### WORK TO COMPLETE
In the entries below, which lines run from the one containing "Click the device" to the one containing "Screen dimensions: 1000x566"? Copy exactly those lines, ends included, and no others.

### DATA FOR THIS TASK
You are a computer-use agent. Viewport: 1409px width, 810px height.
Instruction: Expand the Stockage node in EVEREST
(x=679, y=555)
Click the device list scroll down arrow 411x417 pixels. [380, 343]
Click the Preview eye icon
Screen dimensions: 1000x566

==

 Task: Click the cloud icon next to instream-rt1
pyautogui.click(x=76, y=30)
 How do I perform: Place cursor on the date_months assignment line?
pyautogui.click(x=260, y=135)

### ANSWER AREA
Click the device list scroll down arrow 411x417 pixels. [380, 343]
Click the Preview eye icon
Screen dimensions: 1000x566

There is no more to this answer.